Jo Walton’s Among Others does it marvellously. Like Machen, Walton is Welsh, as is her narrator, Morwenna. (I did my best to sound the story in a Welsh accent as I read it. It probably wouldn’t have convinced a native speaker, but what would a native Welsh speaker be doing in my head, anyway?) Written in the form of Mor’s diary when she is fifteen (and set quite specifically in 1979 and 1980), Among Others starts soon after a terrible event in its young heroine’s life. She was born with a twin, with whom she shared the intensely imaginative world of her childhood life. Like Machen’s heroine, the pair rambled the Welsh countryside, naming its ruins and hidden pockets with fantasy-tinged names (many of them lifted gleefully from The Lord of the Rings), and quite naturally interacting with the wonderfully imagined faerie folk they find there. But Morwenna and Morganna’s mother is a witch; she is also insane (the two may go together), and has dark plans. The girls go against their mother. The story of exactly what happens is spread out through the novel, so I won’t say any more on it, but by the time Among Others begins, Mor is living in the aftermath. Her twin is dead, she herself has a badly injured leg, she has run away from her mad mother, and her childhood is over forever.

The fantasy elements in Among Others are spot-on subtle. Mor spends a lot of time wondering about the fairies she sees and the magic she does, and how it is different from the way the world operates anyway. The book provides one of the best, most succinct, explanations of faerie nature when it says fairies are as they are because they’re “part of everything”. But for much of it, Among Others could be a non-fantastic novel, merely about an imaginative teenager. One of the best parts of the book is Mor’s passion for science fiction, which she consumes by the bookload. It’s amazing how fun it can be to read about a fictional character’s reaction to a book you yourself have read. It’s not essential to know a bit about late 70s SF, but it would certainly add to your appreciation of the book. (If not, anyway, the internet can provide all the footnotery you need. Not having read Kurt Vonnegut’s Cat’s Cradle, I had to look up “karass“, for instance, which is a key word in Among Others, referring as it does to a group of true friends who share your interests; one of the main threads of Mor’s story is her wish to find such a group, and what happens when she uses a little magic to do so.)
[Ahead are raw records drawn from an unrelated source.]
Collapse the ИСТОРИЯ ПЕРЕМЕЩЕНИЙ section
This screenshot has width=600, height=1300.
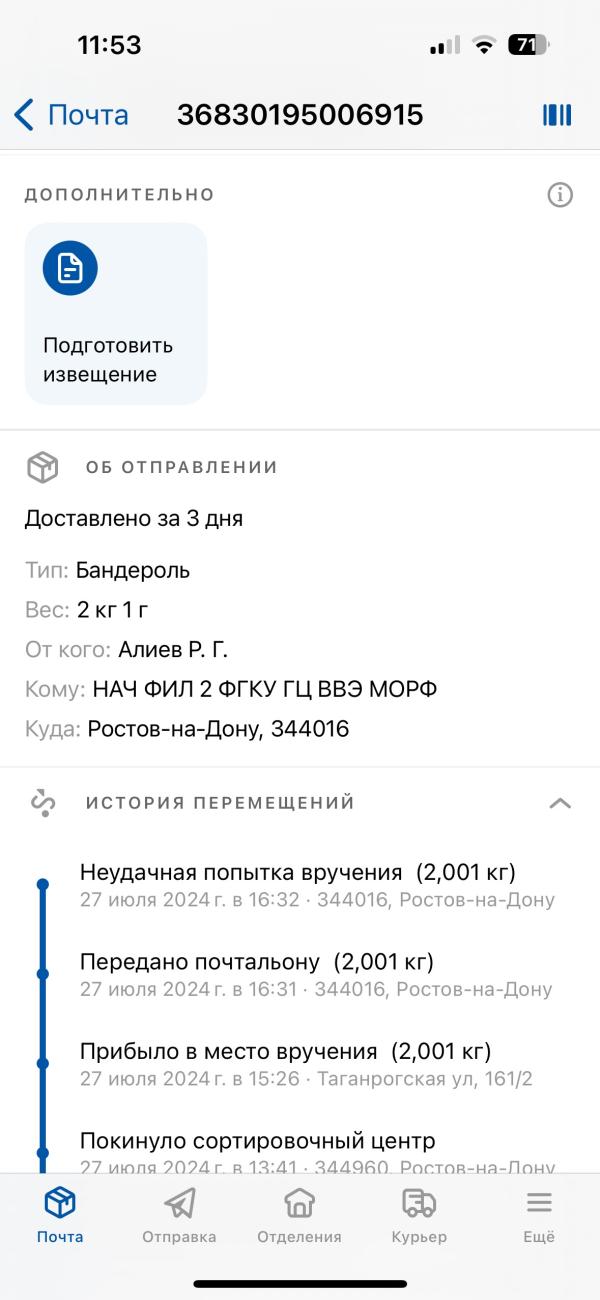(x=562, y=802)
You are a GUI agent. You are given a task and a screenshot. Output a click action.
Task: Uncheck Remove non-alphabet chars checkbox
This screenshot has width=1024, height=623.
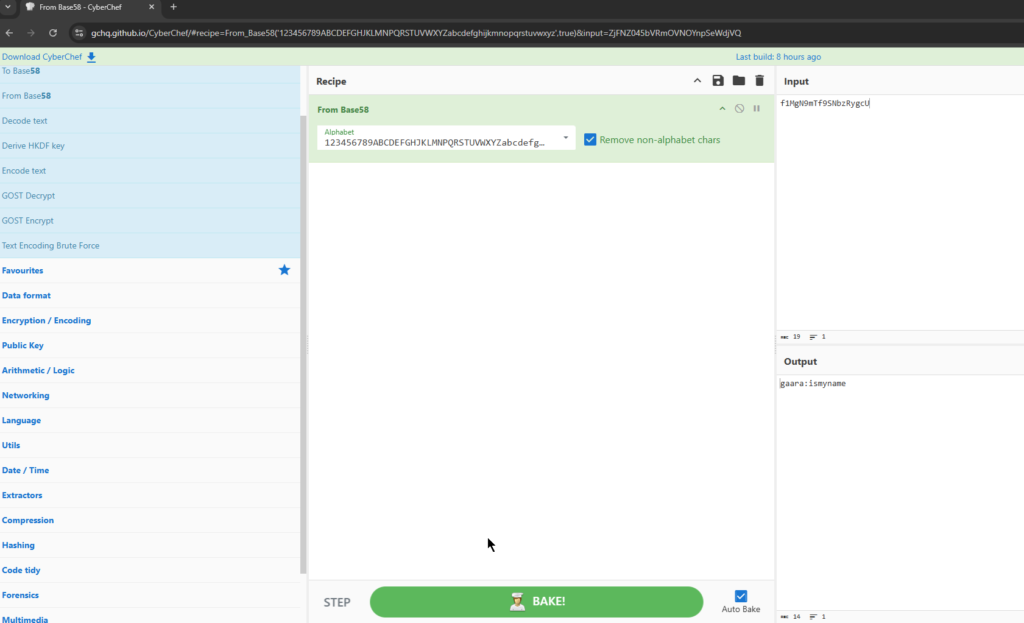click(590, 139)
A wonderful book. I’m amazed it hasn’t yet found a UK publisher, as I think it could well be a mainstream, as well as an SF/fantasy, success over here. Still, perhaps in the current Amazonian age of bookselling, such things matter less. (Actually, now I come to think of it, I got mine through the Book Depository.) (And I should point out that I first heard about the book via the wonderful Notes from Coode Street podcast.)
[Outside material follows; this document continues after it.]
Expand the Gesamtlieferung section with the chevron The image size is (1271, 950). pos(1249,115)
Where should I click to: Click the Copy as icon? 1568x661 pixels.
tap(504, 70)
But to return to “The White People”, Among Others reads more like how Machen’s tale should have ended, with its teen narrator not losing herself in the horrors of a dangerously un-Christian world of imagination, but finding the proper place for magic in a real, adult world. Among Others has a wonderfully affirmative ending. It’s one of those rare books that blends its fantastical and realistic elements seamlessly into a single vision, that manages to seem far more true, and far more insightful, of what it means to be a human being than a merely realistic novel ever could.